Your objective: The required result is an exact copy of the lines from the one containing "You are a computer-use agent. 371x275 pixels." to the last line of the records, both ends included, without pictures.

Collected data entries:
..........

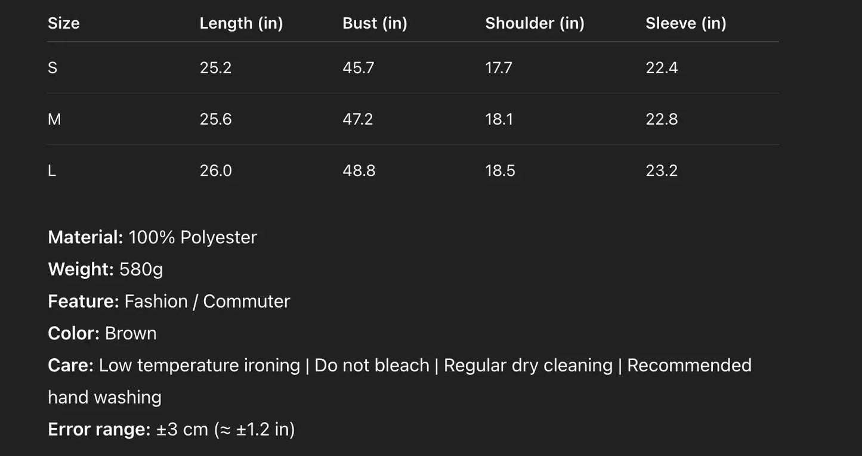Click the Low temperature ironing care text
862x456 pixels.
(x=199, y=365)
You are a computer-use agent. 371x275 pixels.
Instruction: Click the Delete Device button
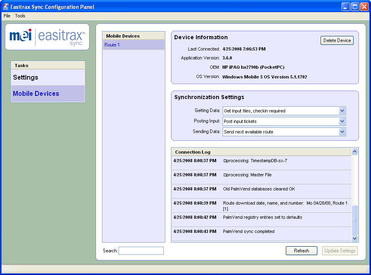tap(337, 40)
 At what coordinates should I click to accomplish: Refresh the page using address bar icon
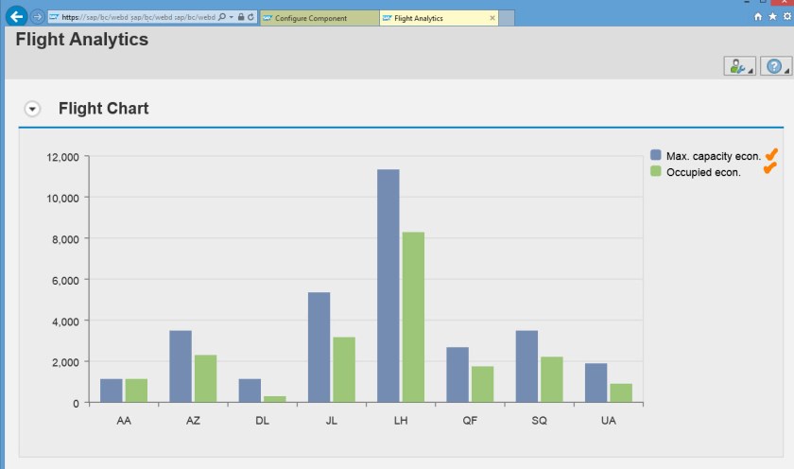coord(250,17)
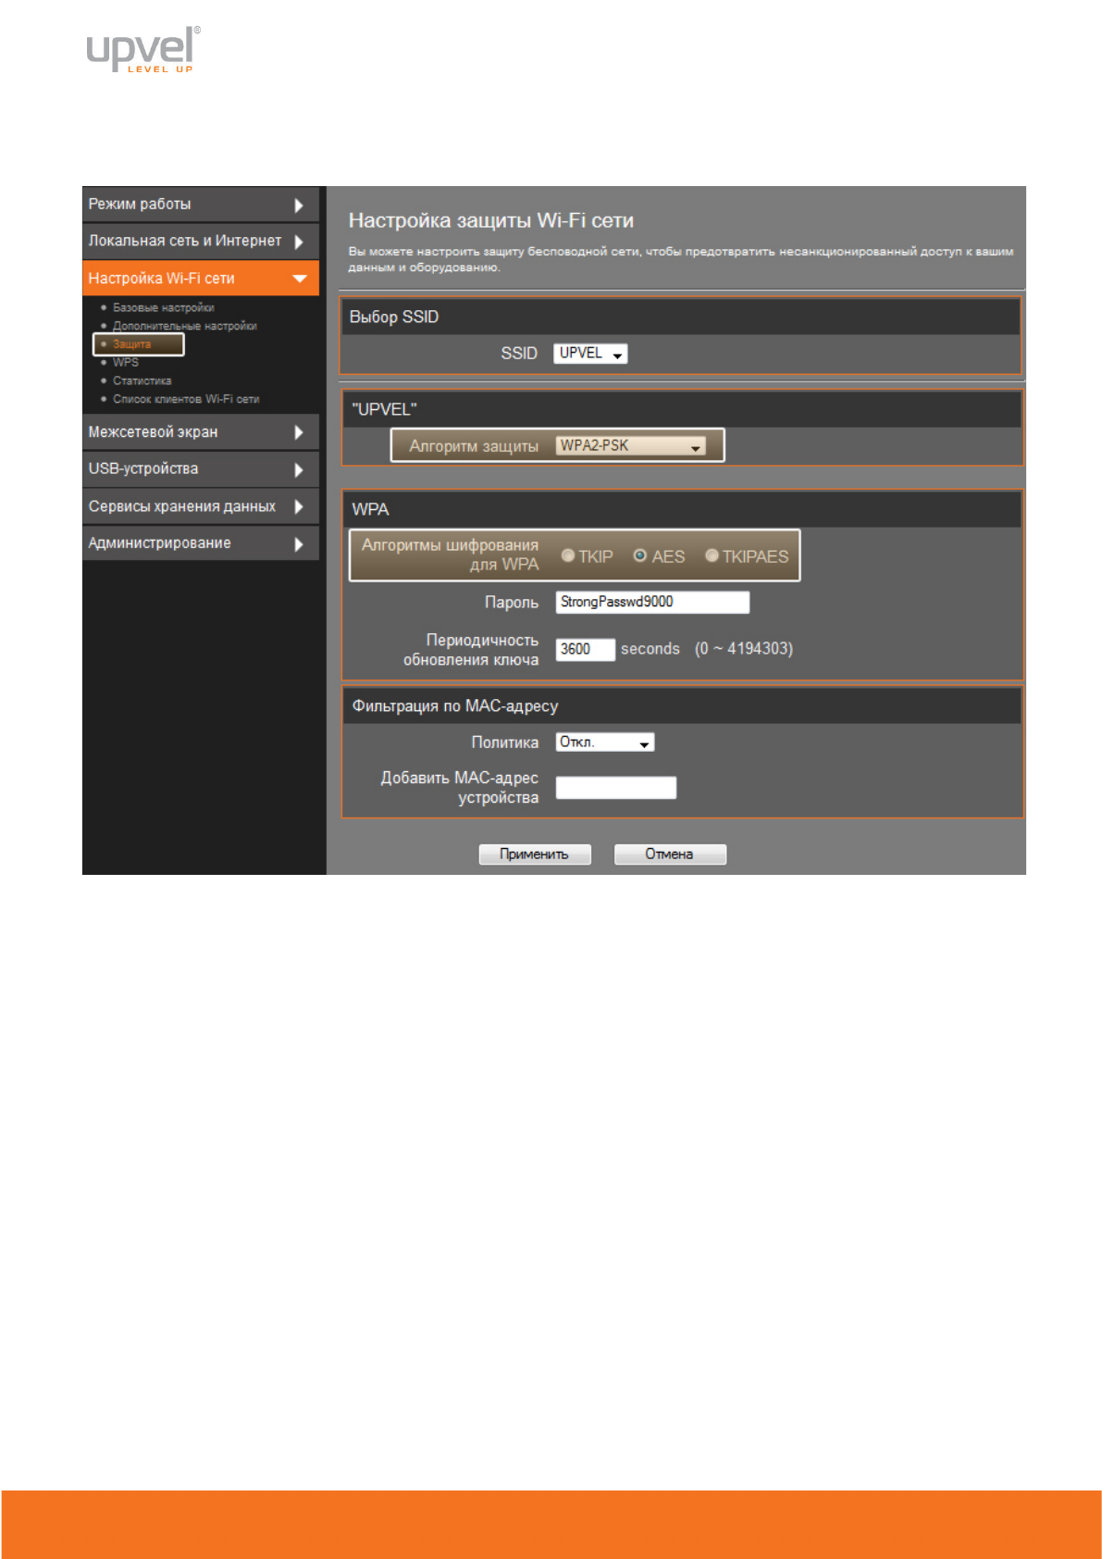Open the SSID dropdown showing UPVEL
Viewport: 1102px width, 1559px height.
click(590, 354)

..........

Completed exercise:
You are a computer-use agent. 371x275 pixels.
Instruction: Click the Delete Device button
tap(337, 40)
 At what coordinates should I click to accomplish: Refresh the page using address bar icon
coord(250,17)
Open the SSID dropdown showing UPVEL
Viewport: 1102px width, 1559px height.
click(590, 354)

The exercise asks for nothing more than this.